Certe forme di epilessia sono accompagnate dall’infiammazione di importati regioni cerebrali, una ricerca condotta dall’università di Bonn, pubblicata su Annals of Neurology, ha identificato un meccanismo che spiegherebbe questo collegamento, aprendo la strada a nuovi approcci terapeutici (Crespel et al., 2002).
L’epilessia può essere ereditaria. In altri casi, i pazienti sviluppano la malattia solo più tardi nella vita: a seguito di una lesione cerebrale, dopo un ictus o un tumore. Anche l’infiammazione delle meningi o del cervello stesso può provocare epilessia (Crespel et al., 2002).
Particolarmente pericolose sono le reazioni infiammatorie che colpiscono l’ippocampo, che è una struttura cerebrale che svolge un ruolo importante nei processi di memoria e nello sviluppo delle emozioni. I medici chiamano questa condizione encefalite limbica, tuttavia, in molti casi non è ancora chiaro che cosa causi tale infiammazione (Crespel et al., 2002).

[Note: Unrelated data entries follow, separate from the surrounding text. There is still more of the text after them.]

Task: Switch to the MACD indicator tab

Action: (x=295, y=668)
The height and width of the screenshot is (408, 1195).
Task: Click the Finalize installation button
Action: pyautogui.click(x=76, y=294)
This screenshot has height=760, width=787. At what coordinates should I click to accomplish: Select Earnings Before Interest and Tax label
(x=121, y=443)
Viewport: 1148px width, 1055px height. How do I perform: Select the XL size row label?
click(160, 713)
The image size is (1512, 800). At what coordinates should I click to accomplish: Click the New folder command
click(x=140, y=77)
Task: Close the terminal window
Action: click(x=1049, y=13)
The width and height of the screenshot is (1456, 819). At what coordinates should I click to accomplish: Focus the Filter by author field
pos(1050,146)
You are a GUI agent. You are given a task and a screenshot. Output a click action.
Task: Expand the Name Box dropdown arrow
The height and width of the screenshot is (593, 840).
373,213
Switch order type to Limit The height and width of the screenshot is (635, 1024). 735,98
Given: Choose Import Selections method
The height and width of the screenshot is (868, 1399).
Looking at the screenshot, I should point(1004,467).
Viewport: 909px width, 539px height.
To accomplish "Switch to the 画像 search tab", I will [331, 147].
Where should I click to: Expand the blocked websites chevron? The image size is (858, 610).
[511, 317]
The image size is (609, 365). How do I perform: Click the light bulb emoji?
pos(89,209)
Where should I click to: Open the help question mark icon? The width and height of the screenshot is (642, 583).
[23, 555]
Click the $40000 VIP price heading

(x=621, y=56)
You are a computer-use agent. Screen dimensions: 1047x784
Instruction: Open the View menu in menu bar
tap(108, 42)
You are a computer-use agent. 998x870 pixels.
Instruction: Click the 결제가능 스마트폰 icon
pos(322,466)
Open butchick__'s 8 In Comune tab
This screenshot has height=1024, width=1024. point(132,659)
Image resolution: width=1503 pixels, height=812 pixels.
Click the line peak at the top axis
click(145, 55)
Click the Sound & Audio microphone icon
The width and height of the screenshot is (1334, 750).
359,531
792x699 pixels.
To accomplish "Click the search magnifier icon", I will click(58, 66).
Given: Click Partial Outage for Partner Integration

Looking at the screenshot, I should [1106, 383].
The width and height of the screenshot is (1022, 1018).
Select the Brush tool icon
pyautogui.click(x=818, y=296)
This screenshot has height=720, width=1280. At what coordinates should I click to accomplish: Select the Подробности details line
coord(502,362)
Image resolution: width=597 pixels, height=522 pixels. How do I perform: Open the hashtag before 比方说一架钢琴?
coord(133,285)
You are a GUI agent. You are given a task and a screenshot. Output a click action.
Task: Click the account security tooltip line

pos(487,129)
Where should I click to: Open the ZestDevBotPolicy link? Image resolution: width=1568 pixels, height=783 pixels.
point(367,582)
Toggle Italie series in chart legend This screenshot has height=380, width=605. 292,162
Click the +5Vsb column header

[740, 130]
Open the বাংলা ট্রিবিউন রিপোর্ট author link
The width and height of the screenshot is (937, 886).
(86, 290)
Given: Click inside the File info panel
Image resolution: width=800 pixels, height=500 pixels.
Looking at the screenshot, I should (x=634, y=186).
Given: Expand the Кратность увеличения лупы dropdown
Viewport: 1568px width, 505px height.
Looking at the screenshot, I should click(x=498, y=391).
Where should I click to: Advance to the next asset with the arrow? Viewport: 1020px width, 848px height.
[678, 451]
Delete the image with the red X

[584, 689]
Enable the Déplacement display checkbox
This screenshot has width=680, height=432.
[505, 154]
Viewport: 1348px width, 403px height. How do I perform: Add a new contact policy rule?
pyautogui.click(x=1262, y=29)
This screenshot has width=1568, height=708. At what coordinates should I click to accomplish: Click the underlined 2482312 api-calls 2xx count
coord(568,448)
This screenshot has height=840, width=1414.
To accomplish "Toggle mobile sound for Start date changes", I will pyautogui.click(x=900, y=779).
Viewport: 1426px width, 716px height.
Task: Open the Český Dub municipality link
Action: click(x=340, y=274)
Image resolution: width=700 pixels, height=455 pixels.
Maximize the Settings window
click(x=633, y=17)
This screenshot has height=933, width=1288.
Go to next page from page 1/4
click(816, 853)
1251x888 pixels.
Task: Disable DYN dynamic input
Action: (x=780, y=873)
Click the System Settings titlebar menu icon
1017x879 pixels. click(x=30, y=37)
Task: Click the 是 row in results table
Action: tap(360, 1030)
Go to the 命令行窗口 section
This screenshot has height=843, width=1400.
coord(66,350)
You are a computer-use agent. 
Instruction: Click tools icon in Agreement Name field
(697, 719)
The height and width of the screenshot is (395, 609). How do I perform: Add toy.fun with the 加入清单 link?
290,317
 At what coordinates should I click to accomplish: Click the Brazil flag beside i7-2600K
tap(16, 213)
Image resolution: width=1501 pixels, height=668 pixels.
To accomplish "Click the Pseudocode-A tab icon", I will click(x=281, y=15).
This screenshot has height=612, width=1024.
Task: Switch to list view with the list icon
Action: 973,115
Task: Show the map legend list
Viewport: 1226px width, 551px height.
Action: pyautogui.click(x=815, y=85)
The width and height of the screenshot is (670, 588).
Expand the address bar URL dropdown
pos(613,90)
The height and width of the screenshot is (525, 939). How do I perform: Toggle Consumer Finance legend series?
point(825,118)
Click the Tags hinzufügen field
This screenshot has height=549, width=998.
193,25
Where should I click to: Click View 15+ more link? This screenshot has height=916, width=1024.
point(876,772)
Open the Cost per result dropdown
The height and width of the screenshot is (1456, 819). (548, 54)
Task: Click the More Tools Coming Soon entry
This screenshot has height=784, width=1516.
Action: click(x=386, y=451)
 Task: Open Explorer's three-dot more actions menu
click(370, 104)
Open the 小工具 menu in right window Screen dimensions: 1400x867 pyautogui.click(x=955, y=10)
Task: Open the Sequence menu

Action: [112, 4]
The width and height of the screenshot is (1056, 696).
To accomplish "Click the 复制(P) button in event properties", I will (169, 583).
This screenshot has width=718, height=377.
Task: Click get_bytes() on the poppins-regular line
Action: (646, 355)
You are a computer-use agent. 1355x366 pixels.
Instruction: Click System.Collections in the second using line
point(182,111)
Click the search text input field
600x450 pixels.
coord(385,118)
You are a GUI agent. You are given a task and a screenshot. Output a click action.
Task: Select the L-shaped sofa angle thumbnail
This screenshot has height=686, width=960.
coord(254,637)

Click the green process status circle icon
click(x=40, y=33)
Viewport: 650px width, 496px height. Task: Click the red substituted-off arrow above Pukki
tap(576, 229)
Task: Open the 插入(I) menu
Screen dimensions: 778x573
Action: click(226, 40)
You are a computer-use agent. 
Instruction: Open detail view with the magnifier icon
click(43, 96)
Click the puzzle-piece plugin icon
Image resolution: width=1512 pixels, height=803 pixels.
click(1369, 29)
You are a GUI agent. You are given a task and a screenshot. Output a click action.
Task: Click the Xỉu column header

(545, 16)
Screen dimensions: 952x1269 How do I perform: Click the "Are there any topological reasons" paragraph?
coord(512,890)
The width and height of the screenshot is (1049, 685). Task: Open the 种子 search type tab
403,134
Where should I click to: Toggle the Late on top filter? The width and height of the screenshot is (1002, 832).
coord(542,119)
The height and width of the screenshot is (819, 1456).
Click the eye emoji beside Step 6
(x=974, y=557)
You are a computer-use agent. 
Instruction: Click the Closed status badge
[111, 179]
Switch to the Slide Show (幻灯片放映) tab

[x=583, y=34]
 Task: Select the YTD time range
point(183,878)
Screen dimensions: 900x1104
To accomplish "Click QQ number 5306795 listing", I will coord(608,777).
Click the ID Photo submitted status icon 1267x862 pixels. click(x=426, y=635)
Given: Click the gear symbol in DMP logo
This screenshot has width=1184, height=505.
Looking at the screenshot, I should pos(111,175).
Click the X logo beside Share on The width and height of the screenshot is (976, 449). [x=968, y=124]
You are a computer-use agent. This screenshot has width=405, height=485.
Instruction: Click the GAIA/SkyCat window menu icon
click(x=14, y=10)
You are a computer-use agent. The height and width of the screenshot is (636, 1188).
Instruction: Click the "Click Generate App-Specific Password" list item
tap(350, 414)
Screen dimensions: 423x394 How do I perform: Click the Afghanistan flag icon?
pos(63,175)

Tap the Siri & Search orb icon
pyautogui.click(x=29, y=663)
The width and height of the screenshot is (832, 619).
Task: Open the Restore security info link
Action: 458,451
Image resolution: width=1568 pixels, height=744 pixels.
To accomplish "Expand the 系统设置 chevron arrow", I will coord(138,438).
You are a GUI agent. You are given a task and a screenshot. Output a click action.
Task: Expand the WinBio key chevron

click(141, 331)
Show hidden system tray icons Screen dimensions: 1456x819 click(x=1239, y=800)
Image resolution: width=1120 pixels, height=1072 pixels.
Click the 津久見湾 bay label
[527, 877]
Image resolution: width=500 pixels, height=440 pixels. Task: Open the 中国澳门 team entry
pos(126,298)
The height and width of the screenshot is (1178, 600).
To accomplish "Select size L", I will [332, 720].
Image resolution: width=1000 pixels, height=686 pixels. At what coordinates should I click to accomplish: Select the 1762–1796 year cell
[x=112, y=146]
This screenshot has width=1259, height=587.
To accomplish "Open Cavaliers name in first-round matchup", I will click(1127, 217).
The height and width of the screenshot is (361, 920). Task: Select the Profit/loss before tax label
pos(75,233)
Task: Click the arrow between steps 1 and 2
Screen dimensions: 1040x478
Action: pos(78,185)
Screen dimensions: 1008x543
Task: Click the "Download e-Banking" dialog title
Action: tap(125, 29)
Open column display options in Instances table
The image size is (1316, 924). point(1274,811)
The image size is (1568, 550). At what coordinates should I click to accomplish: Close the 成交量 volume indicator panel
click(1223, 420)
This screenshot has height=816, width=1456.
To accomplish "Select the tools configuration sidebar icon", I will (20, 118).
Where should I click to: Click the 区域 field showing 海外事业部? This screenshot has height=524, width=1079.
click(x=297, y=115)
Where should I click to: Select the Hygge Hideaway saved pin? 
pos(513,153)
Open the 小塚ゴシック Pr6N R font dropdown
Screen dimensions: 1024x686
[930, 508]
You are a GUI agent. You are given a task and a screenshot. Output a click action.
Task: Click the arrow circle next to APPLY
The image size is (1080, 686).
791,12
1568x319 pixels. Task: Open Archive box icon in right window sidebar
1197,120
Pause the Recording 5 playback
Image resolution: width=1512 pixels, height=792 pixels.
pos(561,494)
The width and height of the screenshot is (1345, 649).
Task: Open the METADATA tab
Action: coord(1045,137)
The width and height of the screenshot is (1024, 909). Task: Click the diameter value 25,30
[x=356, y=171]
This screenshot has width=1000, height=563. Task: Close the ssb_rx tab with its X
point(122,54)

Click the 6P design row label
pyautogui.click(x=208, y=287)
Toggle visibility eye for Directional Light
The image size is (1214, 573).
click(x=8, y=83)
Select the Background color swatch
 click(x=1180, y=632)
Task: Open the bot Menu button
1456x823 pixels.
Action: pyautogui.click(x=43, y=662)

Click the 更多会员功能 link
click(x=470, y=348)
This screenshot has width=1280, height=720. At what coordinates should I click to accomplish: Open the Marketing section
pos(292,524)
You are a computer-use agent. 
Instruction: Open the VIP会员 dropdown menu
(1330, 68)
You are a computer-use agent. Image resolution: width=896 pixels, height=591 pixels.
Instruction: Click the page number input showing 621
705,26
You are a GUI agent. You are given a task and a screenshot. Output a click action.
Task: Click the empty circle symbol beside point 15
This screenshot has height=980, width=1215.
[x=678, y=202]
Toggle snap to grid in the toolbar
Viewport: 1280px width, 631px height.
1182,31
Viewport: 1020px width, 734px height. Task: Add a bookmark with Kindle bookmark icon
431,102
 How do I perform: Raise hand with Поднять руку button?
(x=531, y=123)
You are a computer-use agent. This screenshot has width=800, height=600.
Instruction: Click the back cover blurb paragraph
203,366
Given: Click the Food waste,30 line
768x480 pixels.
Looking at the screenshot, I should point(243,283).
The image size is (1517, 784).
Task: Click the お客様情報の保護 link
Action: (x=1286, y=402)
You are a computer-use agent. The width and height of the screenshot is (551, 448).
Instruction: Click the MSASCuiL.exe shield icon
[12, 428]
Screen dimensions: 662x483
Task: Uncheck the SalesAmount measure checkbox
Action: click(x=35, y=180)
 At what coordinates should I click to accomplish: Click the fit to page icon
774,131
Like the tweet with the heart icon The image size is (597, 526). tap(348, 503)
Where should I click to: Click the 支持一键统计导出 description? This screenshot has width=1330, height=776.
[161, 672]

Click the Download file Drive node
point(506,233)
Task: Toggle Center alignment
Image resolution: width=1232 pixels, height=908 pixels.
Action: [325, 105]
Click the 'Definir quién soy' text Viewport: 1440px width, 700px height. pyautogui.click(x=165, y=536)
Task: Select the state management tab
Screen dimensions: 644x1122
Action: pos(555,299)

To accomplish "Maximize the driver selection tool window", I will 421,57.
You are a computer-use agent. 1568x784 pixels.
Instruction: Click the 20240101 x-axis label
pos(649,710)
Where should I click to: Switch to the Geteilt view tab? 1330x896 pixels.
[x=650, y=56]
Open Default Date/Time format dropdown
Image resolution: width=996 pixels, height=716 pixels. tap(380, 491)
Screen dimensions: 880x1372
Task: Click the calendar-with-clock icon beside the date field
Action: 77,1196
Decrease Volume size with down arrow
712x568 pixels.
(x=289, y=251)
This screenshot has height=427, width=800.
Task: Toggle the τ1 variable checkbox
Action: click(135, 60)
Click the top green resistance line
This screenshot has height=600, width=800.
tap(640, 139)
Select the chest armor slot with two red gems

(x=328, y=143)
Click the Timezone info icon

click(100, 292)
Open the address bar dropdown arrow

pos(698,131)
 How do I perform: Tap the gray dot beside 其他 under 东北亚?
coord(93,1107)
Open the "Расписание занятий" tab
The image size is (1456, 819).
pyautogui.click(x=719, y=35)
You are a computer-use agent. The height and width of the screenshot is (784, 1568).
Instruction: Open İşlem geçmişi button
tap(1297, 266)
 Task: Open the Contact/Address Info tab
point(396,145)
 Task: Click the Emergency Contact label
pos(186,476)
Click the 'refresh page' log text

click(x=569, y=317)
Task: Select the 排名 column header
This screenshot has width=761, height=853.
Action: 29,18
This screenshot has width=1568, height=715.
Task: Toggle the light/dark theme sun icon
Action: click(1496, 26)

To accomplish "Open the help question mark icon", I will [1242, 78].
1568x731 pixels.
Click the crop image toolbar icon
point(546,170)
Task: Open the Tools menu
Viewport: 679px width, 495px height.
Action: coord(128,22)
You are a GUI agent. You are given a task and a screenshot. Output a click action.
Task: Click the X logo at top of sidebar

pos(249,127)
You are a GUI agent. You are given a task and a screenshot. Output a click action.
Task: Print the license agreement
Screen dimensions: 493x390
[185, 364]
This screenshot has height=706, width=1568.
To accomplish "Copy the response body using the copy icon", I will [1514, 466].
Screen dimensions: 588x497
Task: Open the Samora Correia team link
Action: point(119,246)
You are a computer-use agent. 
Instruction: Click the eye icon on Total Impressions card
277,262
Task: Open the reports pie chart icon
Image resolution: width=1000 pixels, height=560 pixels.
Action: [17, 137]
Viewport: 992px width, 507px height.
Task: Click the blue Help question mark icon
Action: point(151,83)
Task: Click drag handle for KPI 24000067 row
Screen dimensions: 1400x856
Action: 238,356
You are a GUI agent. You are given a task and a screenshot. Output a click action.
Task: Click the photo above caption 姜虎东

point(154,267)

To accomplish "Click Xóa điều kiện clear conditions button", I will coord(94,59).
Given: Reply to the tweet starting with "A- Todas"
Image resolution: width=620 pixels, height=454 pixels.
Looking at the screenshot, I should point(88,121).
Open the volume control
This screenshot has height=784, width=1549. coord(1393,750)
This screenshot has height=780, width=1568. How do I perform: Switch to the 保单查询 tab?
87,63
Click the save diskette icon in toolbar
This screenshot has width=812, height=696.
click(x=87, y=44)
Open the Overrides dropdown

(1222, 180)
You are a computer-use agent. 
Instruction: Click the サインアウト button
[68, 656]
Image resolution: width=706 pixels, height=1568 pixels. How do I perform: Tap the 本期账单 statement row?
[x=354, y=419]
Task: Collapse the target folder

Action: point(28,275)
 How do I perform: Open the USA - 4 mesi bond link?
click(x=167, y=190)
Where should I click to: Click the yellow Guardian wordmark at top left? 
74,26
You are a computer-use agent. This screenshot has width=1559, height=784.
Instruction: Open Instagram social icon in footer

I ricercatori hanno ora identificato un autoanticorpo che si ritiene sia il responsabile dell’encefalite in alcuni pazienti. A differenza dei normali anticorpi, non è diretto contro le molecole che sono entrate nell’organismo dall’esterno, ma contro le strutture del corpo. L’anticorpo è stato trovato nel liquido spinale dei pazienti con epilessia che soffrono di infiammazione acuta dell’ippocampo. I ricercatori hanno riscontrato un problema in questo anticorpo: questo è diretto contro la proteina Drebrin, che assicura che i punti di contatto tra le cellule nervose (sinapsi) funzionino correttamente (Pitsch et al., 2020).
Quando l’autoanticorpo incontra una molecola di Drebrin, la mette fuori uso e interrompe quindi la trasmissione di informazioni tra le cellule nervose. Allo stesso tempo avvisa il sistema immunitario, che viene quindi attivato e passa a una modalità infiammatoria, producendo ancora più autoanticorpi. Tuttavia, la proteina Drebrin si trova all’interno delle sinapsi, mentre l’anticorpo si trova nel fluido tissutale, quindi normalmente non dovrebbero mai entrare in contatto tra loro. Sembrerebbe che l’anticorpo riesca ad entrare come neurotrasmettitore all’interno della cellula nervosa (Pitsch et al., 2020).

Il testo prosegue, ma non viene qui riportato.